§ WRITTEN TASK: Please rewrite the listing below as a numbered list, leaving out any blank lines.

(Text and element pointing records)
..........

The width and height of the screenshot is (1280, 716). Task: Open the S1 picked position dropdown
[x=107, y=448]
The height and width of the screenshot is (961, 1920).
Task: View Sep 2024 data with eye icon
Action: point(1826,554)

..........

§ FULL SOLUTION:
1. The width and height of the screenshot is (1280, 716). Task: Open the S1 picked position dropdown
2. [x=107, y=448]
3. The height and width of the screenshot is (961, 1920).
4. Task: View Sep 2024 data with eye icon
5. Action: point(1826,554)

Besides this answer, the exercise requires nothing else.